We can determine people’s gifts, abilities, and interests by wisely choosing one of these three ways. The first is to use a gifts assessment tool. These can be valuable, but they are usually not relational, and I believe they can pigeonhole people. I think better, more organic ways exist to discover gifts in a small group. Another way is simply to ask, “What do you enjoy doing? How can you help lead this group? What have you found is your gift? What do other people say you do well?”
My favorite way, however, to discover gifts is to watch as you live in community together. As the group gets to know one another, people’s gifts will start to become obvious―usually to everyone but the person with the gift! Take time at a meeting to affirm each other’s gifts. The group tells each person, in turn, what his or her gift is and why each person is an essential part of the team.

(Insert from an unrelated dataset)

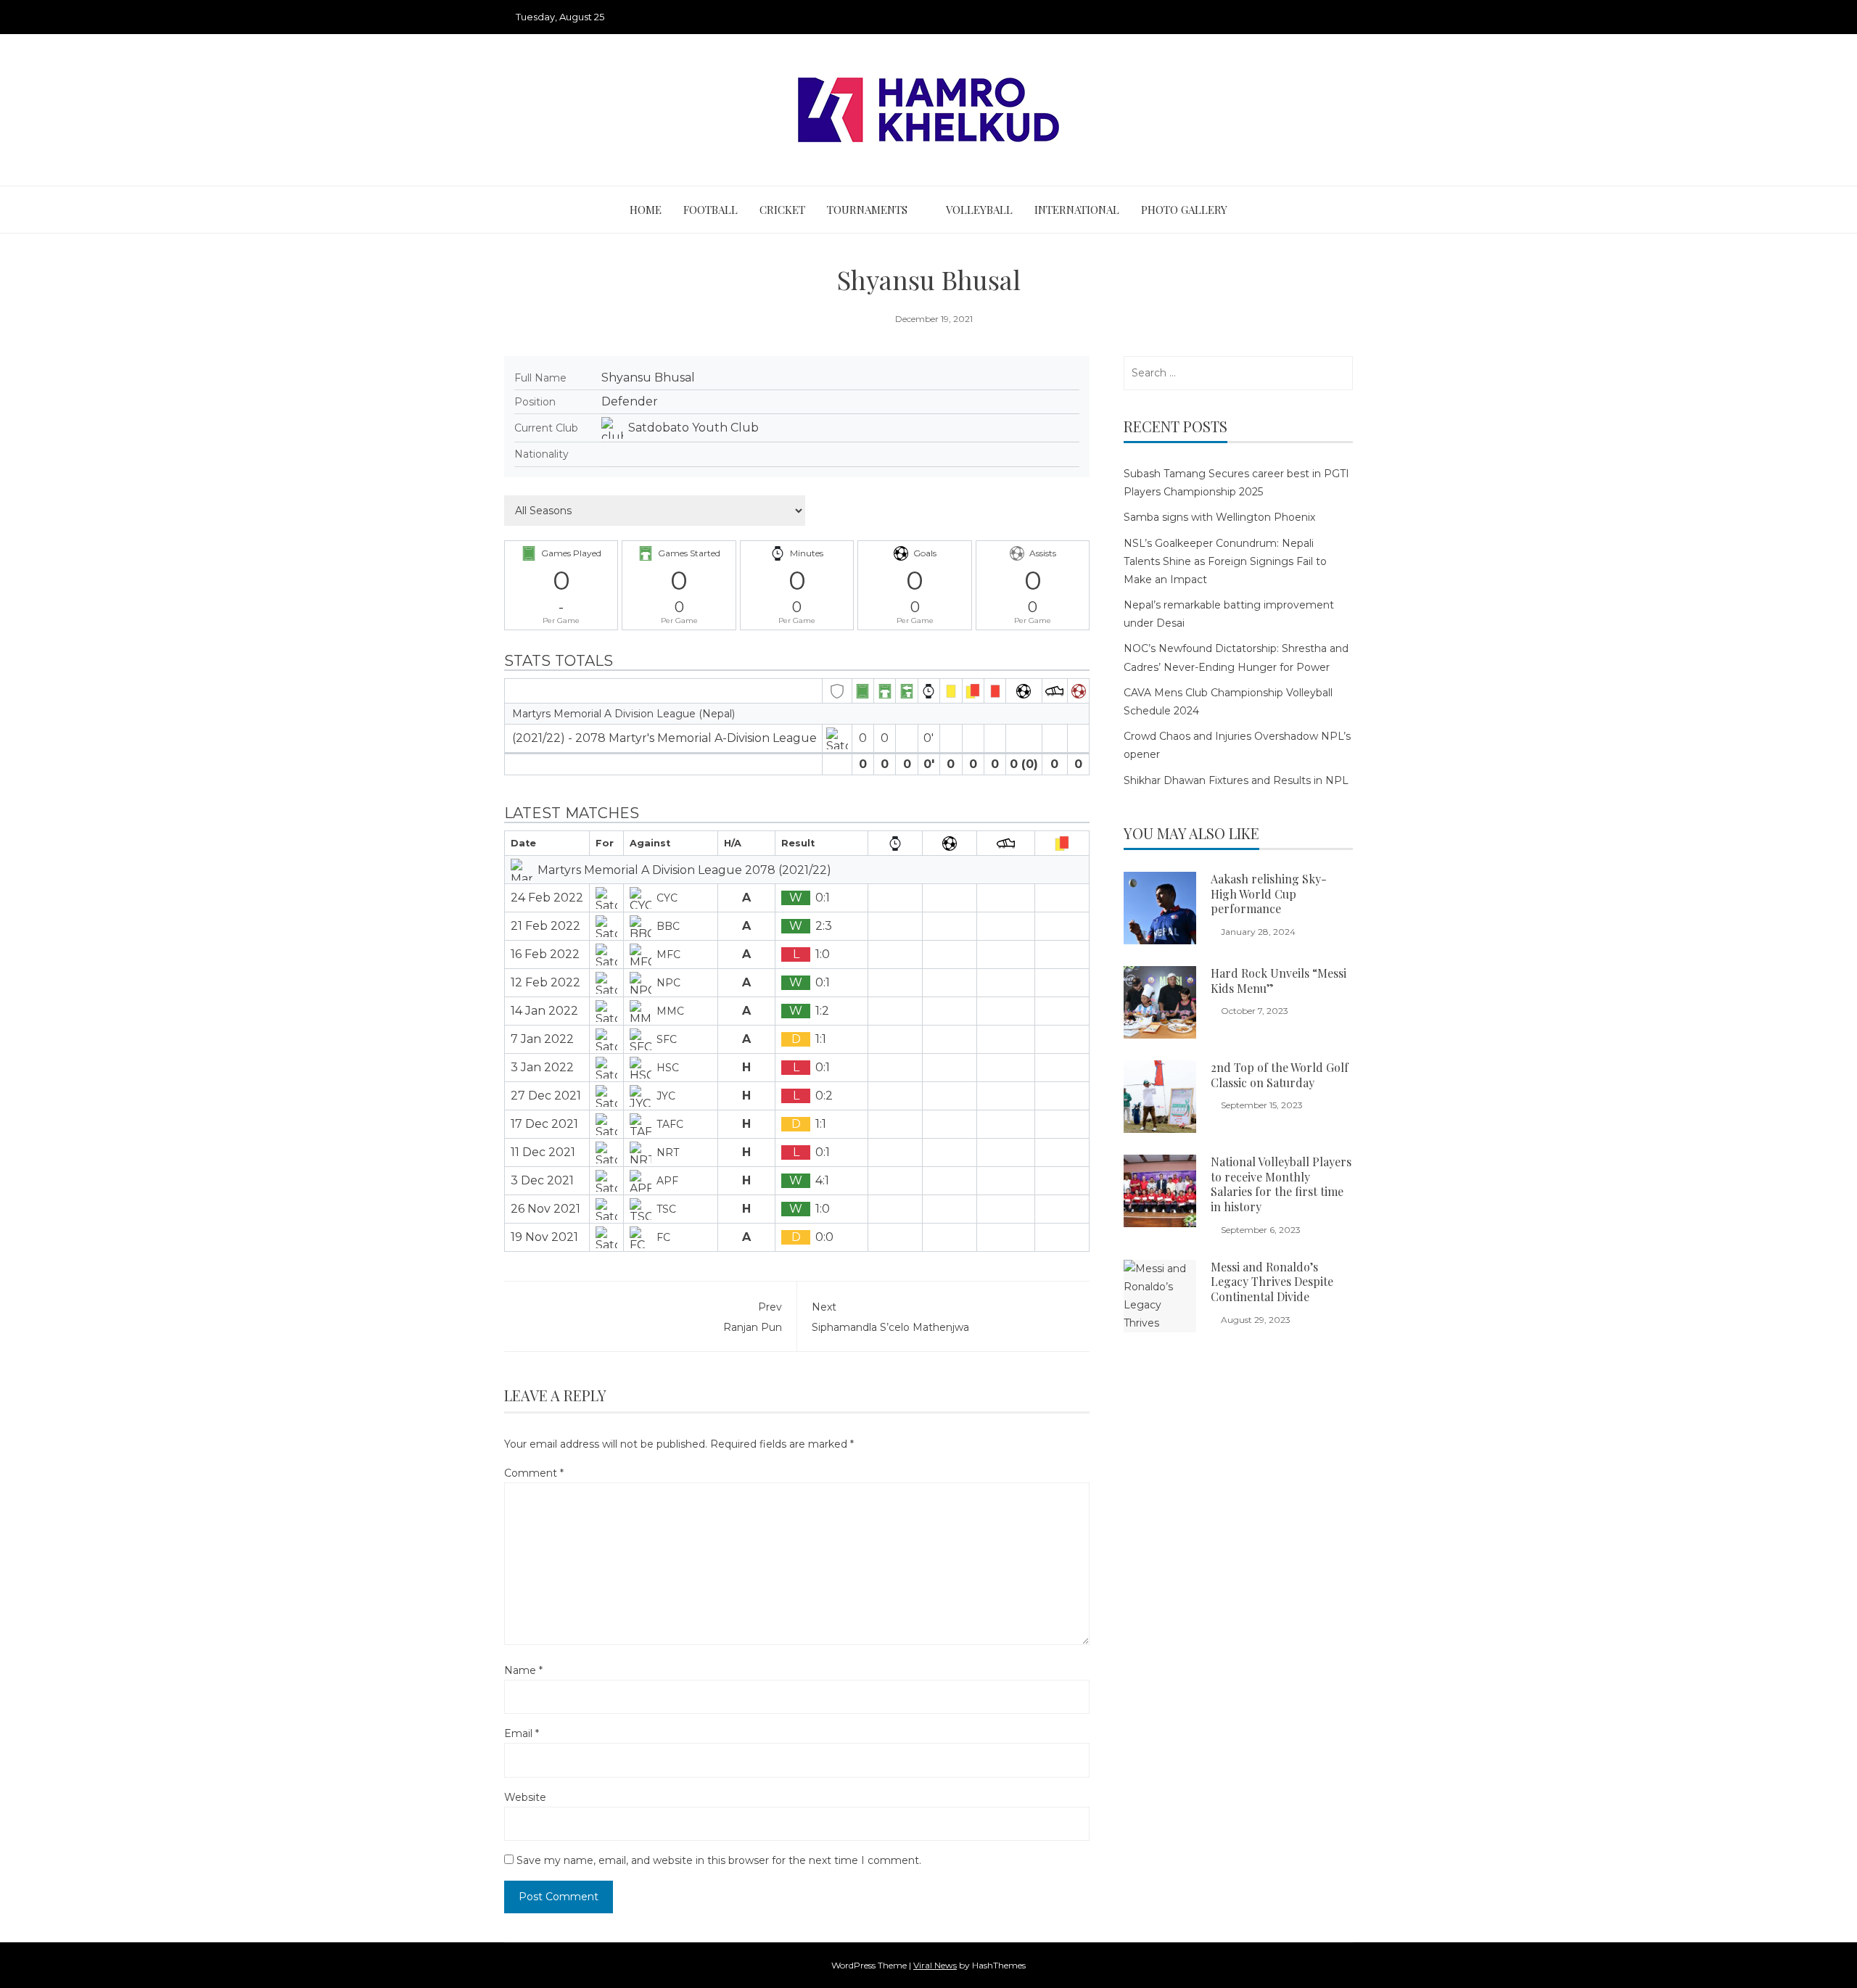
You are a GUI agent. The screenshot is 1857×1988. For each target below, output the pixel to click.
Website (525, 1797)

As people’s gifts become obvious, find ways to utilize them. People can play numerous roles―everything from timekeeper and tension reliever to social planner, service coordinator, and prayer leader.
Practice Teamwork Drills
I have loved coaching kid’s sports teams, especially basketball. One of the most rewarding parts of coaching for me is taking a rag-tag group of kids who don’t know one another at the beginning of a season and turning them into a team―a team that works together as one, each using his or her unique abilities for the good of the whole. A team that wins―because five are better than one. It takes a lot of effort to build this teamwork―lots of drills and time spent together, both in and outside of practices and games. I love the way Coach John Wooden said it years ago, and I still share this quote with my teams: “It takes 10 hands to score a basket.”
Building a productive team as a small group is much the same. It takes intentional effort, both inside and outside group meeting times―team-building drills, such as these, can further strengthen your group into a team:
• Go on a camping or hiking trip together and give each person a specific assignment.

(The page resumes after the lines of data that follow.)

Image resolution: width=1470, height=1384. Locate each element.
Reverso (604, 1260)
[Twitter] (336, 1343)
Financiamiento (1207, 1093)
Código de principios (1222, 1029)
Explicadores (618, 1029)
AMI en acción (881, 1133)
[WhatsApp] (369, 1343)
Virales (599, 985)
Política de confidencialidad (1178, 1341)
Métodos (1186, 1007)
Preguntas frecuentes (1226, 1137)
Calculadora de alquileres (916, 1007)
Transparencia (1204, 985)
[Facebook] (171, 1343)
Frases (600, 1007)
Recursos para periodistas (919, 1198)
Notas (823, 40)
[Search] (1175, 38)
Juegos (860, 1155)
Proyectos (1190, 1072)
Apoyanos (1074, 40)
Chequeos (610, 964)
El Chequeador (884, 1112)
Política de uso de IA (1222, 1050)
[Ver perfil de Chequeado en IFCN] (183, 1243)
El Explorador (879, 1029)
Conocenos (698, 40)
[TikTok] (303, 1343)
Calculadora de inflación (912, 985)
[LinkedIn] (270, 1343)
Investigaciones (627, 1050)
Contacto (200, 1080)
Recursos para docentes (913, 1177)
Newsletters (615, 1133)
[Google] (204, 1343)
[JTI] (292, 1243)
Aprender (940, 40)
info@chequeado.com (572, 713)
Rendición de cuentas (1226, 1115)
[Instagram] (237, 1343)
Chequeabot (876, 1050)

• Play a game such as volleyball, paintball, or a role-playing game against another group.
• Participate in a shared work experience or serving opportunity.
• Identify a common “enemy” or challenge together.

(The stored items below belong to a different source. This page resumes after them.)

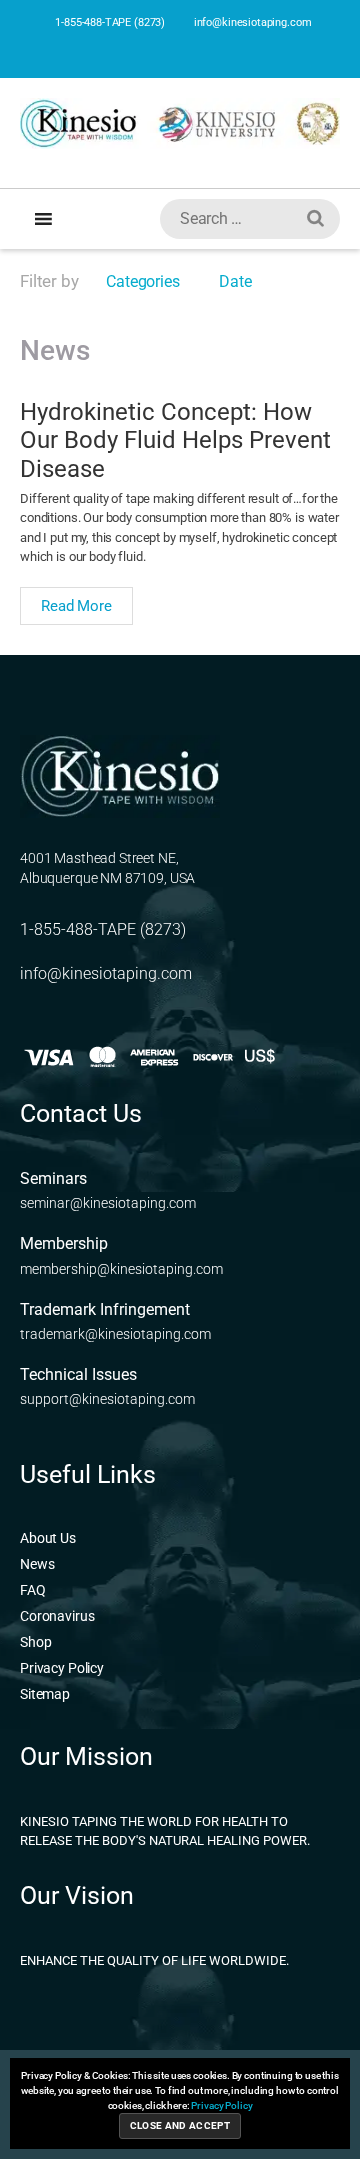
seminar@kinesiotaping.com (108, 1203)
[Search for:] (246, 223)
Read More (76, 606)
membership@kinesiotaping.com (121, 1269)
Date (235, 281)
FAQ (33, 1590)
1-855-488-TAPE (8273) (108, 22)
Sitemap (45, 1694)
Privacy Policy (62, 1668)
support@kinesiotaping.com (107, 1399)
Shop (35, 1642)
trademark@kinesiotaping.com (115, 1334)
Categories (140, 281)
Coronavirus (57, 1616)
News (37, 1564)
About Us (48, 1538)
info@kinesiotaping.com (251, 22)
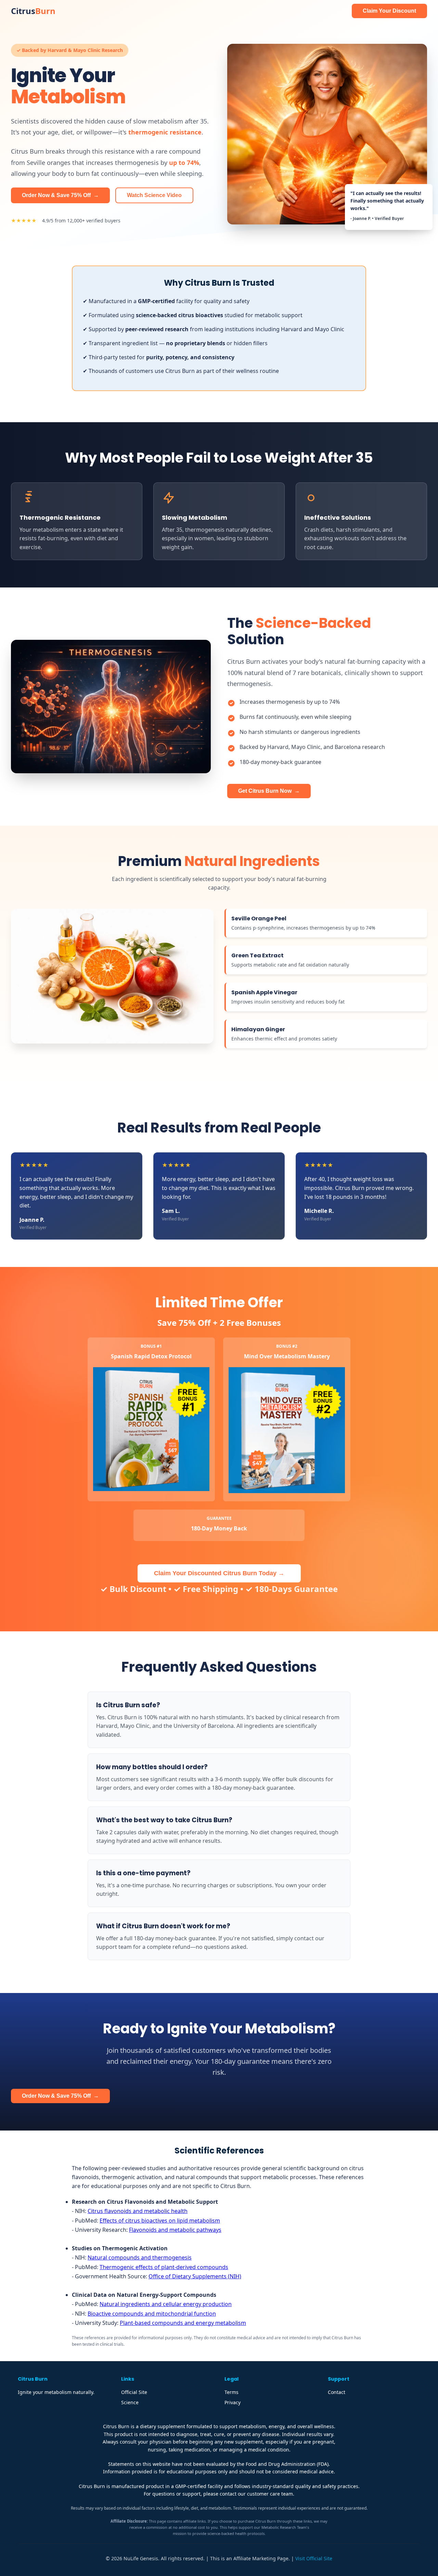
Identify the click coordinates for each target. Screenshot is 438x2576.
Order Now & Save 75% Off (60, 195)
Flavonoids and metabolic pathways (175, 2230)
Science (130, 2402)
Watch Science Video (154, 195)
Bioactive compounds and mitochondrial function (152, 2313)
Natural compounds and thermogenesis (140, 2257)
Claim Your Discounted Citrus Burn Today (219, 1573)
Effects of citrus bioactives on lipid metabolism (160, 2220)
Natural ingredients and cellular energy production (166, 2304)
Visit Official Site (313, 2558)
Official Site (134, 2392)
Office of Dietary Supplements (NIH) (195, 2276)
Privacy (232, 2402)
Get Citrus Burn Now (269, 791)
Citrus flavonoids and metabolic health (138, 2211)
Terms (231, 2392)
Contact (336, 2392)
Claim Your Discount (389, 11)
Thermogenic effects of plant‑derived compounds (164, 2267)
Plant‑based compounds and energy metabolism (183, 2323)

Remove the Obstacles to Teamwork
The biggest obstacle to building a team is a leader who will not, or cannot, share. In my years of ministry, I have discovered three main obstacles:
- The Heart. Some leaders have difficulty handing off responsibilities to others. It is either a lack of trust or a need to control, but either way, this attitude asphyxiates the group.
- The Habits. Some leaders simply have not learned to share leadership. When they were asked to lead, they thought it was their job to do everything, so they do. They lead by habit.